果不其然,唐钰回国都歇息了没几日,派他出使的旨意就下来了。
三皇子只能极其不情愿的带着慕容晓和几箱贺礼出发前往华国。
漫漫长路,慕容晓闲来无事,便是和唐钰分享他听来的宫中八卦。
「阿钰,你猜我前几日在御花园看见谁了?」
「谁?」唐钰靠在马车里,漫不经心的问道。
「御林军统领古驰。」
「他在那里做什么?」
「嘿嘿……你还记得殿前大学士苏渊么?」
「有些印象,他好像是九弟的老师。」
「不错,就是他!我那日从御书房出来,路过御花园,便听到假山后有些奇怪的声响。便凑过去看了一眼,你猜如何?」
唐钰原本兴致缺缺,此时也被勾起着好奇,坐起身看向慕容晓,等着下文。
「那假山后面,春光无限,正是古驰和苏渊!」
「你是说?」
「听说大学士一开始严词拒绝了古驰,古驰一怒之下用了强,二人就弄的和仇人似的。后来,好像是苏渊家中失火,古驰拼死把人救了出来,这才慢慢化解了愁怨,现在“如胶似漆”的整日腻在一起。」
「原来如此,倒也顺理成章。」
「哈哈……」
一路上,慕容晓说了许多,都是唐钰这一年征战在外所不知道的,听听倒也觉得新鲜,只是脑子里依旧在思考古驰和苏渊的事。

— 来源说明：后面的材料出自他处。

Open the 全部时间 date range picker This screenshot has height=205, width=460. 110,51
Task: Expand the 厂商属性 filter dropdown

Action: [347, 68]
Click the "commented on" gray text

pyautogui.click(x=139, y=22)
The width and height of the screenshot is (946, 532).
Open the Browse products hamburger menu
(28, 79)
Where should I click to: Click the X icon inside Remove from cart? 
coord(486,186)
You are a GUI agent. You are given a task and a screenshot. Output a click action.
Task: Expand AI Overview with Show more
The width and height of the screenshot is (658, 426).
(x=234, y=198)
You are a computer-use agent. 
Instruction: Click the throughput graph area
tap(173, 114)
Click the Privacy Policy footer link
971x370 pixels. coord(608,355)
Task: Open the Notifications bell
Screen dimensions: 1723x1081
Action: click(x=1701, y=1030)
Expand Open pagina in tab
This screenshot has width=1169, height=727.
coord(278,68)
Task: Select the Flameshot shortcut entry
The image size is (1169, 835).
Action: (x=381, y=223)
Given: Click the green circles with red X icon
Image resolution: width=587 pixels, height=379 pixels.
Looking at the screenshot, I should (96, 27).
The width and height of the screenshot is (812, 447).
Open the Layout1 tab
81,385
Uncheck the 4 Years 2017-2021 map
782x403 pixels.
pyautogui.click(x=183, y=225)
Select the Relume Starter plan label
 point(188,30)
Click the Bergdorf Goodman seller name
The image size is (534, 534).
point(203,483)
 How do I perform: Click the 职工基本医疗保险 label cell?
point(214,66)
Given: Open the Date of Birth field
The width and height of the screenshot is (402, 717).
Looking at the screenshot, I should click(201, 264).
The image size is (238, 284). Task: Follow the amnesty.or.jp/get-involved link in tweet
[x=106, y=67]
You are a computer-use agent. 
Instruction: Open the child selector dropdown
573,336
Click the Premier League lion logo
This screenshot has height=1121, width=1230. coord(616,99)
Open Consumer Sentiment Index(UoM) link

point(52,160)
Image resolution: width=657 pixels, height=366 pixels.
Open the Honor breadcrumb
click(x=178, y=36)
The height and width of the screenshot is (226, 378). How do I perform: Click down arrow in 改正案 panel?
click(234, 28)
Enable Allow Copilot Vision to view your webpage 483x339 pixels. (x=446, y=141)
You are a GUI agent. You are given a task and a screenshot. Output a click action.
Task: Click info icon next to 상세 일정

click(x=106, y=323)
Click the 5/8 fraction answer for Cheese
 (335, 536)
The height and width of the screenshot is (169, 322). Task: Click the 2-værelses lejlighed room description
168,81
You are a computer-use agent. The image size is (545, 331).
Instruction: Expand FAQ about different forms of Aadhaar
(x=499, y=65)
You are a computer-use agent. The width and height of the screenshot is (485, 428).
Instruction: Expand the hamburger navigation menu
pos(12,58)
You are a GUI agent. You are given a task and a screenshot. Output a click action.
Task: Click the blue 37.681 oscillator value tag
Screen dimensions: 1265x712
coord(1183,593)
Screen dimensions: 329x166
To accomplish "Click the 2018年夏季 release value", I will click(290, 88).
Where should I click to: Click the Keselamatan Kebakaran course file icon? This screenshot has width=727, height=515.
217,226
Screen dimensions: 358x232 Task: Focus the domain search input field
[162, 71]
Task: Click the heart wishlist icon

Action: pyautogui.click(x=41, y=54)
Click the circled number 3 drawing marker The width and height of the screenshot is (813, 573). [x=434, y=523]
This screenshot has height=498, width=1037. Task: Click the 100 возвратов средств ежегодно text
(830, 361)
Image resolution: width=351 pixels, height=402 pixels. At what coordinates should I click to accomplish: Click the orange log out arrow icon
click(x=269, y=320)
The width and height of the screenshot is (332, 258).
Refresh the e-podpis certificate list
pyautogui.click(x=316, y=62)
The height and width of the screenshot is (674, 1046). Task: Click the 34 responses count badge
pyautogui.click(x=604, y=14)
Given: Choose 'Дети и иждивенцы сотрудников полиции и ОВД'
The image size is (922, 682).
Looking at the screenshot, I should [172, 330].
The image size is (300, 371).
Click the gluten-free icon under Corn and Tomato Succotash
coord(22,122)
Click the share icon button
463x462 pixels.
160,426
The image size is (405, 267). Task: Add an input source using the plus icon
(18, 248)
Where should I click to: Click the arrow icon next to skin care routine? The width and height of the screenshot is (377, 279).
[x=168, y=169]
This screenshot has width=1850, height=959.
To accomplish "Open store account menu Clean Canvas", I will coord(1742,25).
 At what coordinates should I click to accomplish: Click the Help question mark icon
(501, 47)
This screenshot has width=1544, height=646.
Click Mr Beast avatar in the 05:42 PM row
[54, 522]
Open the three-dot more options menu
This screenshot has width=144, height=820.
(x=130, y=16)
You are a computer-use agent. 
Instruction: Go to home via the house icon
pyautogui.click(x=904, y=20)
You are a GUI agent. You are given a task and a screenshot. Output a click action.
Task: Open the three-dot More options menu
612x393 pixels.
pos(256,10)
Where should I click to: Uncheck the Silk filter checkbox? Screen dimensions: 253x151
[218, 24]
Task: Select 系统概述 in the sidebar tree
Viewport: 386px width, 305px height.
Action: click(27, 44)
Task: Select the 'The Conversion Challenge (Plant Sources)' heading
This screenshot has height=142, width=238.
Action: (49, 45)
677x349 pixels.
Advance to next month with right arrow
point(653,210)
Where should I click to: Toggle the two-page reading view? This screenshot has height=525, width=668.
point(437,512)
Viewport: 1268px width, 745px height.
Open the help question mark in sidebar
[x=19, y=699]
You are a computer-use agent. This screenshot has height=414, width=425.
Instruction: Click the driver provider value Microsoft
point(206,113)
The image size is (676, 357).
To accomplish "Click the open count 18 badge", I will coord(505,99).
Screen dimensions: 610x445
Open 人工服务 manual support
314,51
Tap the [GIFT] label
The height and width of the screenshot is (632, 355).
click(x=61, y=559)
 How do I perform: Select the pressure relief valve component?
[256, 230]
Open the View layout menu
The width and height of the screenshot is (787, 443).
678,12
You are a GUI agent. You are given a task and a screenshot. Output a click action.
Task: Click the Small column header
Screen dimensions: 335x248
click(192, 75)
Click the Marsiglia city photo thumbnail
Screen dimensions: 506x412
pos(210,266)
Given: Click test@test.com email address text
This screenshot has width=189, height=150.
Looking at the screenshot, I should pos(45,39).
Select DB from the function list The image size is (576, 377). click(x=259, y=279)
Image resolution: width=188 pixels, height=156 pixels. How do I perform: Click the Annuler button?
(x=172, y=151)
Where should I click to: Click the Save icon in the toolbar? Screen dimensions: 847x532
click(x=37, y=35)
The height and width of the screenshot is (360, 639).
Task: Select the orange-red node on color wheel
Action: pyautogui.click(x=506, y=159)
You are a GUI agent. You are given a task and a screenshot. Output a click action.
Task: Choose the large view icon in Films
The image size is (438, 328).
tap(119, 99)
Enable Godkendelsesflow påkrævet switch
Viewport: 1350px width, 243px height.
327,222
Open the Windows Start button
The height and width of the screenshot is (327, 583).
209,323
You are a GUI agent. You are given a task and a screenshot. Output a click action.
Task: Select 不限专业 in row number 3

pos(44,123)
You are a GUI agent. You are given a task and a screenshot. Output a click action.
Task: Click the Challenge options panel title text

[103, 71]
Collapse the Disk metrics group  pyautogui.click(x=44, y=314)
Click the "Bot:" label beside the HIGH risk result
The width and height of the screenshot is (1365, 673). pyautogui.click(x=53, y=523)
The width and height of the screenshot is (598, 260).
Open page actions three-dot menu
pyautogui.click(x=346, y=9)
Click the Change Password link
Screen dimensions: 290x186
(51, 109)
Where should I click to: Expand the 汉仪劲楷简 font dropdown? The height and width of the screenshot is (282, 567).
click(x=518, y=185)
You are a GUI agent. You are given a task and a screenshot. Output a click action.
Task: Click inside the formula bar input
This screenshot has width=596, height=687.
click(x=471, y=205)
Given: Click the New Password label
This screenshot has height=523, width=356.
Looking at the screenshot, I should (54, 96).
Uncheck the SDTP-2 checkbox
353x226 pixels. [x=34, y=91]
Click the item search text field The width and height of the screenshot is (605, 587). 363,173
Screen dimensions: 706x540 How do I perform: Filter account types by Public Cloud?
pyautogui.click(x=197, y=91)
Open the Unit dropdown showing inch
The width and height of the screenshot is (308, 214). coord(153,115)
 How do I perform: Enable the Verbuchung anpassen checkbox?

五日后,一行人抵达华国边城,递了通关文书,没多久一个官员模样的人走了出来。
「敢问可是夏国三皇子唐钰。」
「正是。」
那官员顿时面露喜色,殷勤道。
「不知可否请三皇子随在下走一趟,有一位朋友托我来请。」
唐钰进了这家颇为气派的酒楼,便敏锐的察觉到有人正看着自己,四处张望着,略过楼上一处雅座时,心道果然是他。
「三皇子,这边请。」那官员说完便在前面带路。
直到在雅座坐下,官员才复又开口,却是对着那人说的。
「战帅,人带到了。」
「退下吧。」
「是。」
唐钰看着面前一身黑色长衫,银线描边的战修,竟有些移不开眼,直到一声轻笑传来。
「你这一路可没少磨蹭,我两日前便来了此地,等到现在。」
战修说完,也不看唐钰的表情,拿起筷子开始给唐钰夹菜。
「这一品楼的招牌菜也不知合不合你口味,吃吃看。」
唐钰收敛心神,听他说完也没有答话,况且他却是饿了,慕容晓现在应该已经安顿下来,他可还没吃饭。
想到这,也不管对面直勾勾的目光,拿起筷子吃了起来。
☆、大吃飞醋
饭后,战修带唐钰进了一品楼的上等客房。
「在此歇息一晚,明日一早启程前往都城。」
战修说完却丝毫没有离开的意思,犹自坐在桌边饮着茶。
「元帅可还有事?」
「没了。」
「那恕不远送。」
战修看着面前略带戒备的眼神,轻笑道。
「莫要担心,我不会乱来。」
唐钰微微眯着眼冷笑道。
「你的话,一点,都不可信。」说完打开房门,明显的逐客令。
坐着的人缓缓放下茶杯,抬起头,表情甚是无奈道。
「并非我不想走,实在是无处可去,这是最后一间客房。」
唐钰自然不信,亲自跑下楼去询问,良久,愤愤的摔门进来,看着一脸无辜的战修,更加气闷。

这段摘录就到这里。